Lastly, we have a solid financial position to fund our very robust research and clinical programs, as well as a very burgeoning preclinical development activity that will keep our pipeline filled for many years to come. Now outside of the U.S., ADCETRIS is approved in EU with our partner Millennium/Takeda, and we're very excited about the work they've done there and look forward to all the financial payback for that as well through royalties. And then, we have a lot of ADC collaborators, which I'll mention toward the end of my talk, which are also providing us with a lot of economics, as well.
Now I'm not going to go through each line on this pipeline. It's too long to go through one at a time. It shows you how active Seattle Genetics is. We have approval at just the tip of the iceberg for ADCETRIS in 2 different indications, in either relapse/refractory Hodgkin lymphoma and anaplastic large cell lymphoma.
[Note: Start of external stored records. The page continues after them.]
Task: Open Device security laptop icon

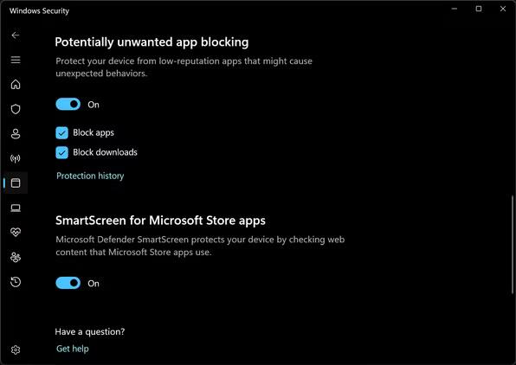Action: click(x=16, y=208)
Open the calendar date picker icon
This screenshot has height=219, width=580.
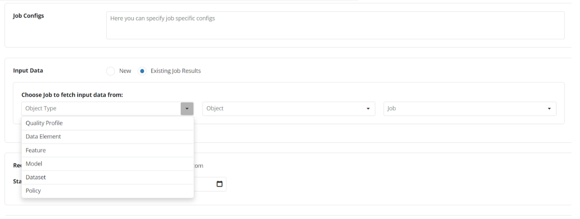[x=220, y=184]
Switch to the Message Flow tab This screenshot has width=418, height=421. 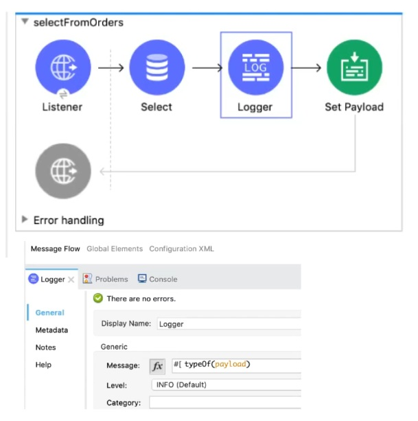pos(55,249)
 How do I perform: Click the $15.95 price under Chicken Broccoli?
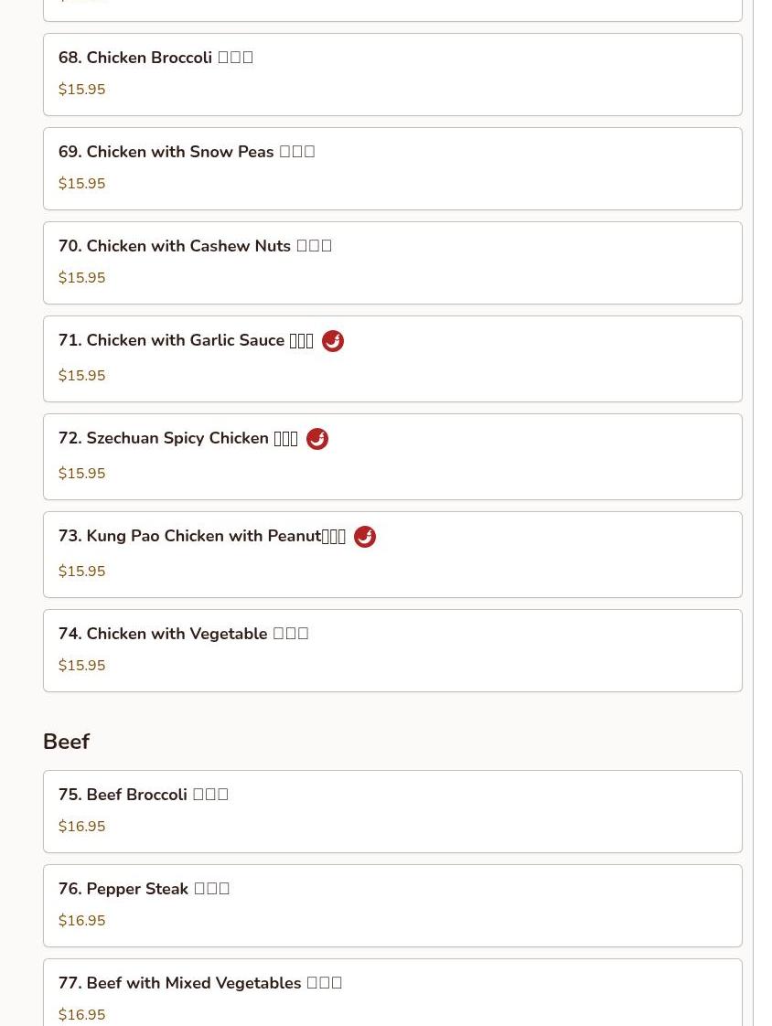pos(81,90)
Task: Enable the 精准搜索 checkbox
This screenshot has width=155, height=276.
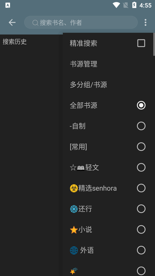Action: click(x=141, y=43)
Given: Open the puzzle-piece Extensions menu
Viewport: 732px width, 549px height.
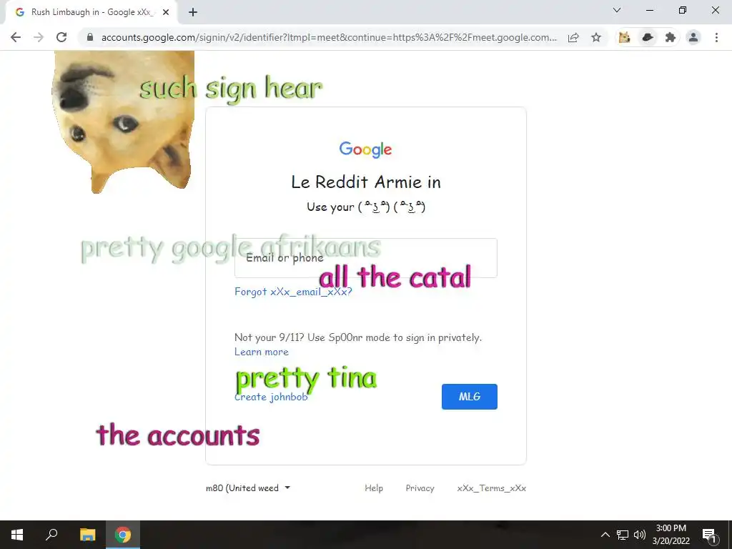Looking at the screenshot, I should pyautogui.click(x=671, y=37).
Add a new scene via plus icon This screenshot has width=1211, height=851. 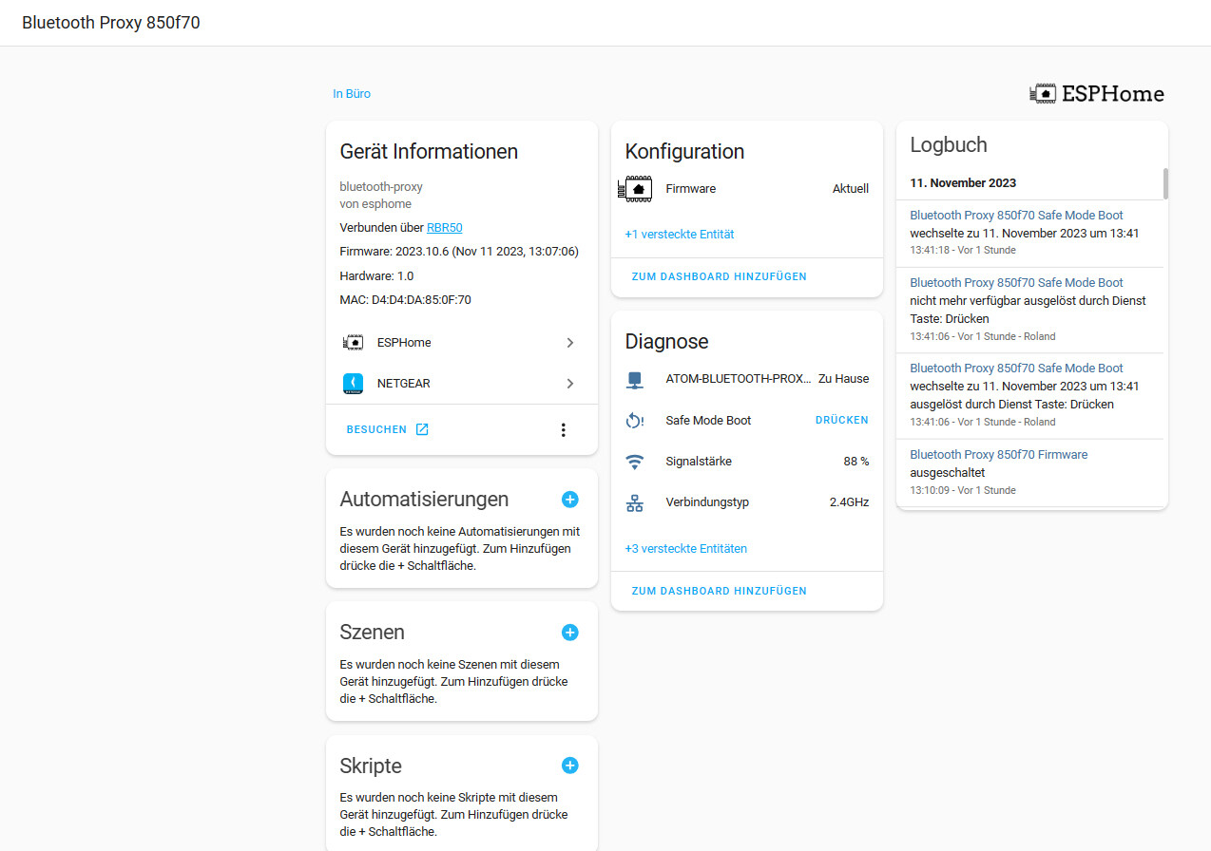pyautogui.click(x=569, y=632)
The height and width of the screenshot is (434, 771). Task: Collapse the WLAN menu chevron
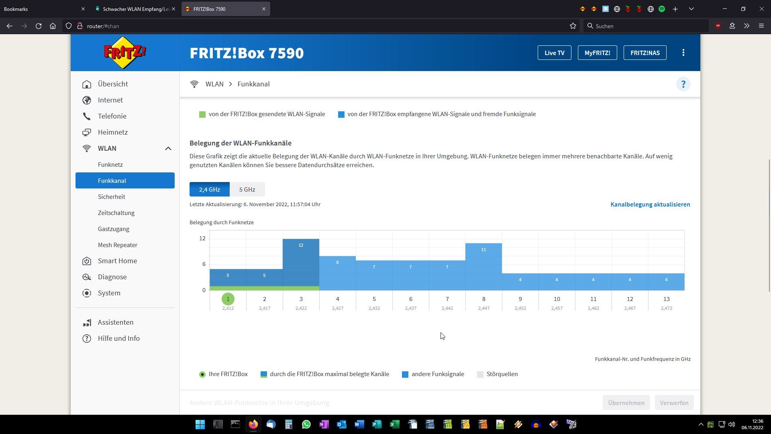point(168,148)
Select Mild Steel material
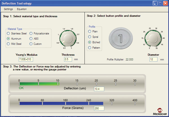 (8, 44)
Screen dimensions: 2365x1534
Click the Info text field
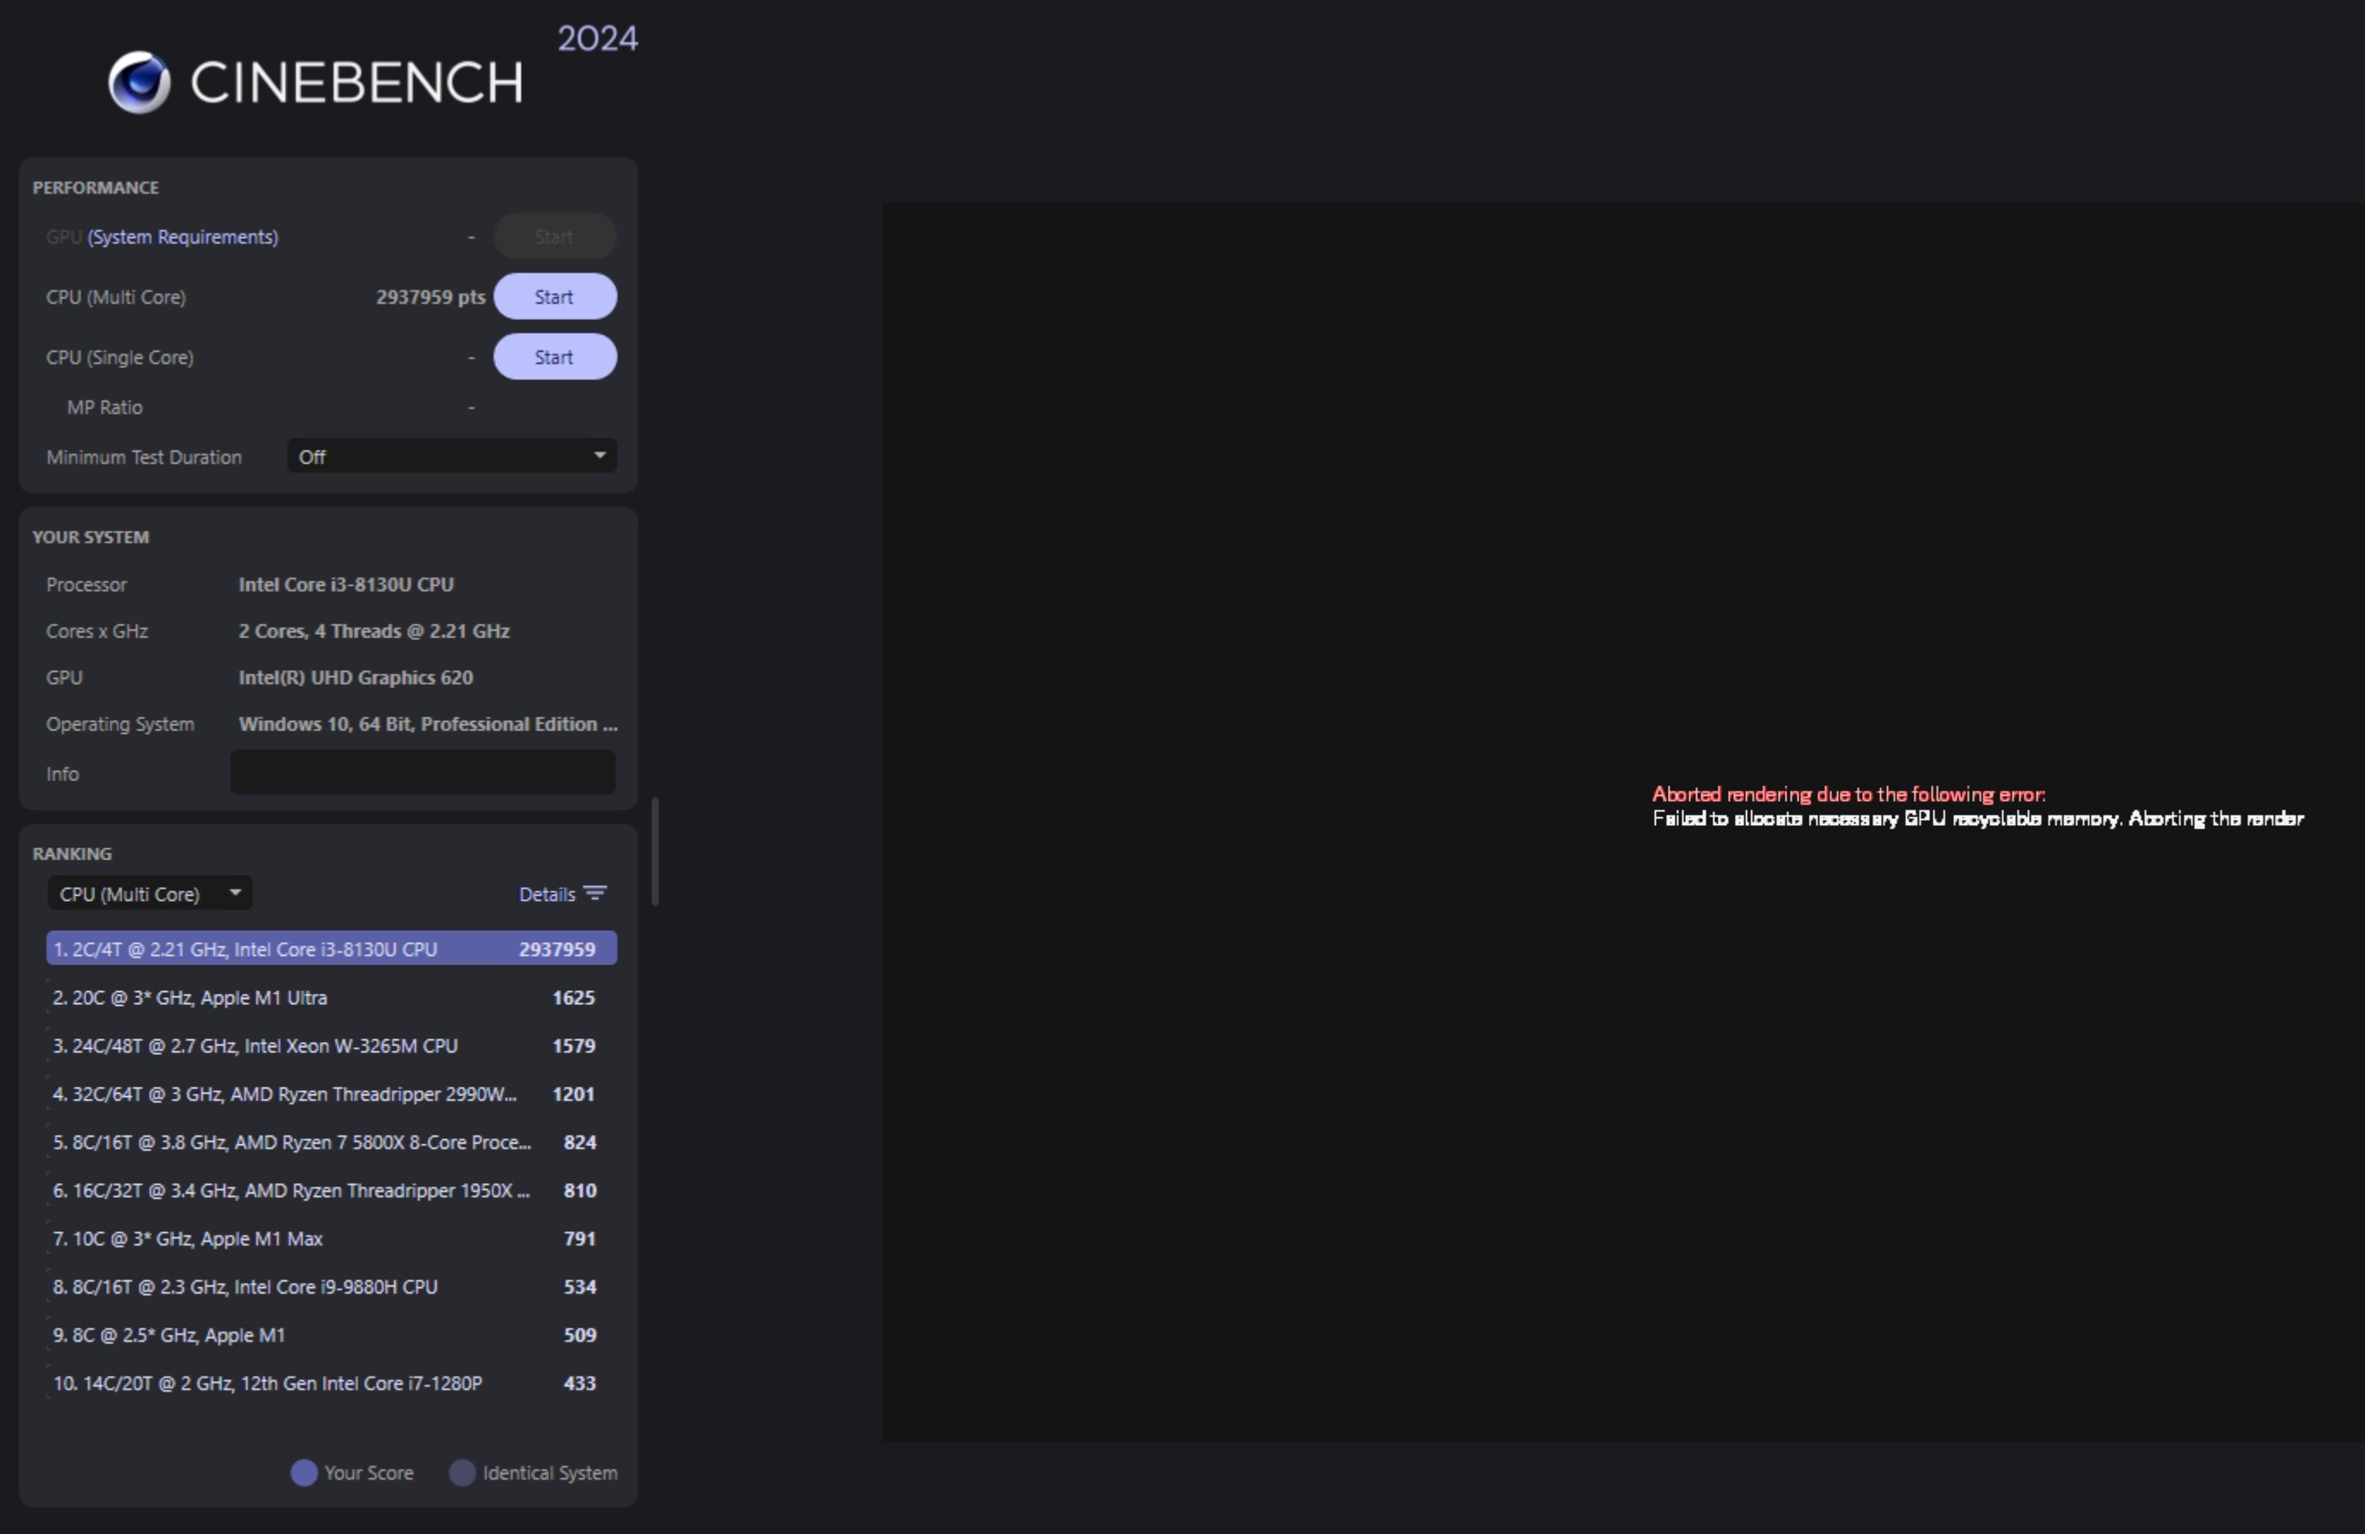tap(422, 772)
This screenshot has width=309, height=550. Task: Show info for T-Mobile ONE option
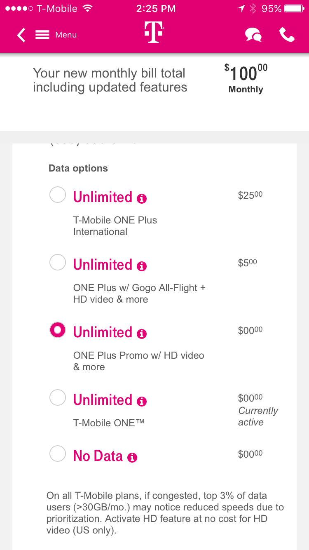pyautogui.click(x=141, y=402)

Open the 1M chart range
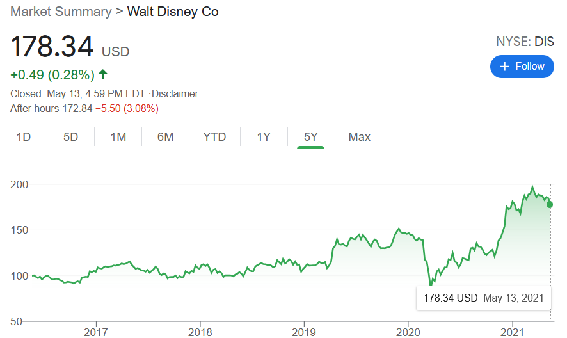118,137
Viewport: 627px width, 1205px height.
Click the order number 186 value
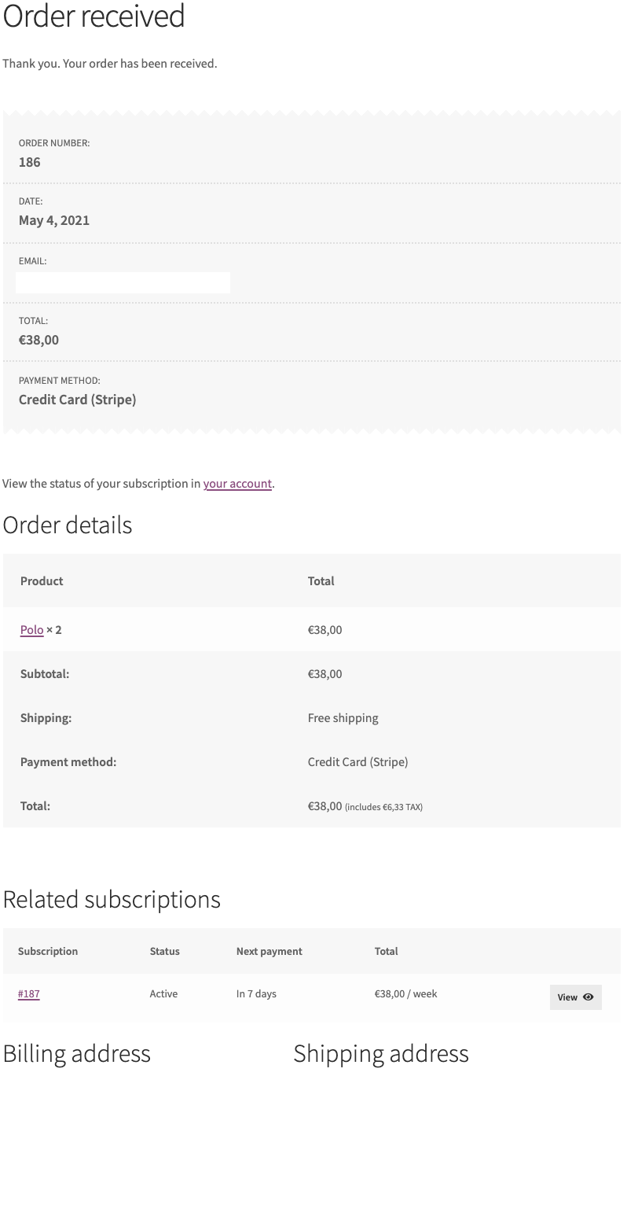28,162
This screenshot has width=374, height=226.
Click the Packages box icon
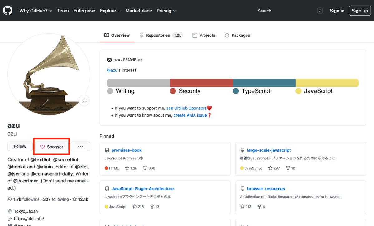click(x=227, y=35)
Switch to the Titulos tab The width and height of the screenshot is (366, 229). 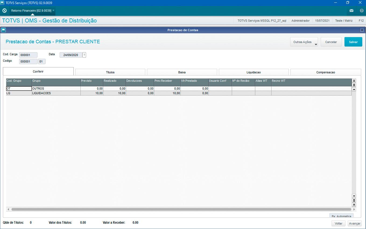(110, 72)
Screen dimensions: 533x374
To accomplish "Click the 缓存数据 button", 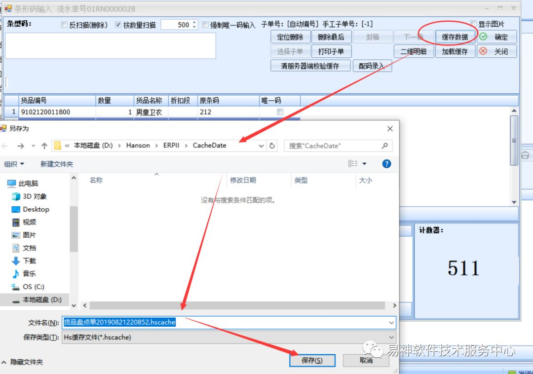I will 455,37.
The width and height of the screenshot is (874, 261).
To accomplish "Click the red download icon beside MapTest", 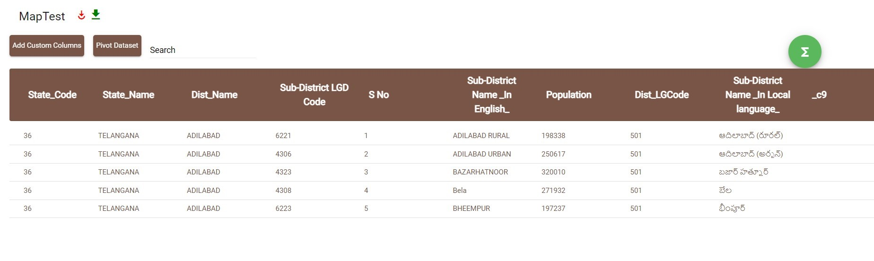I will pos(81,16).
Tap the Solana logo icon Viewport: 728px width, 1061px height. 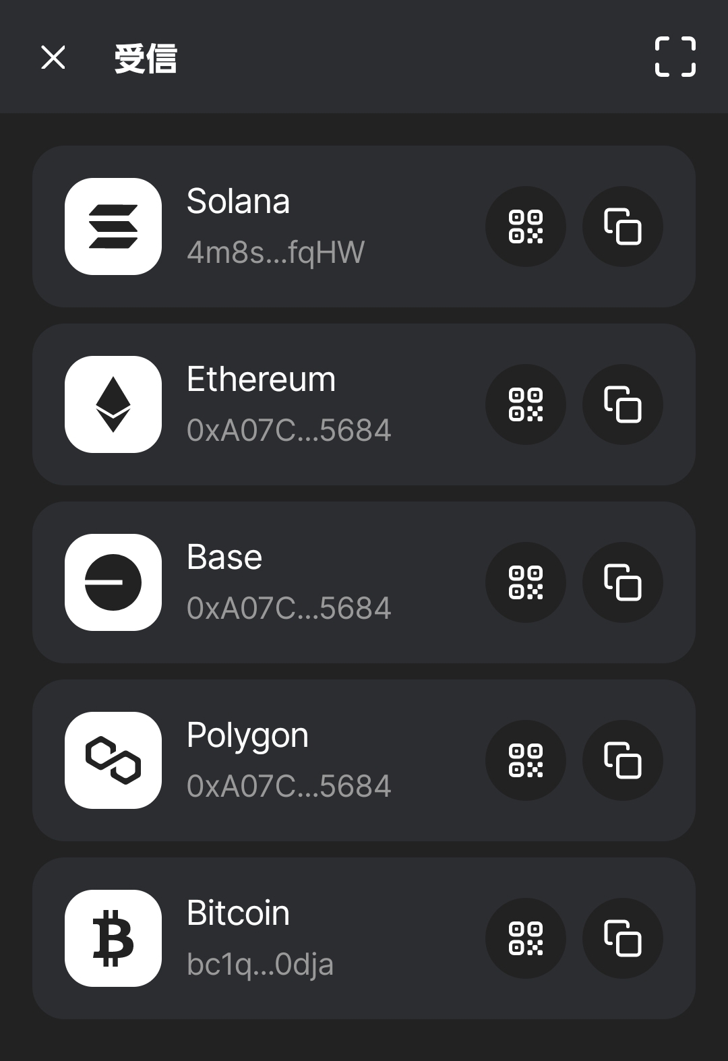pos(113,226)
And I'll tell you about all of the other trials that we're doing that are really important and meaningful. Most important is the 4 Phase III trials, 3 that are underway and 1 that should be starting any week now, to really establish ADCETRIS in many different areas, including front-line and a couple different disease types. But we have much planned for ADCETRIS as well as the rest of our pipeline.
Now, ADCs or antibody-drug conjugates are basically empowered antibodies. And it's one of the ways you consider -- you could think about as the next stage of antibodies. These are monoclonal antibodies, which a few monoclonal antibodies can work on their own and be very effective, such as Rituxan, which is effective on its own. But most monoclonal antibodies can find cancer based on the target they're going after, but they're not potent enough to kill cancer cells and they don't really help patients very much. And for those vast majority of monoclonal antibodies, sometimes they can really differentiate cancer and really find it. And what antibody-drug conjugates do is they enable you to link, through a chemical linker, a drug, which will then be brought to the cell through the antibody and kill the cell. So it's really designed to improve efficacy from a naked antibody and to reduce toxicity that you would see with standard chemotherapy, that can really kill any dividing cells. That's generally how standard chemotherapy works whereas a targeted cytotoxic through an antibody can be directed and reduce toxicity.
We use highly-potent cytotoxic drugs. With ADCETRIS, we have a drug linker unit that we're very excited about. And we -- this year, we'll start a new therapeutic agent targeted to CD33. I'll mention with a different therapeutic agent, so a completely different modality that we've developed over the last number of years.
And it's a relatively low cost of goods. Our dose with ADCETRIS is 1.8 milligram per kilogram every 3 weeks. And when you compare that to doses for drugs like Rituxan and Herceptin and others, it's a much smaller dose of protein. So we could keep the cost of goods down low. And of course, we have a very strong and broad IP portfolio.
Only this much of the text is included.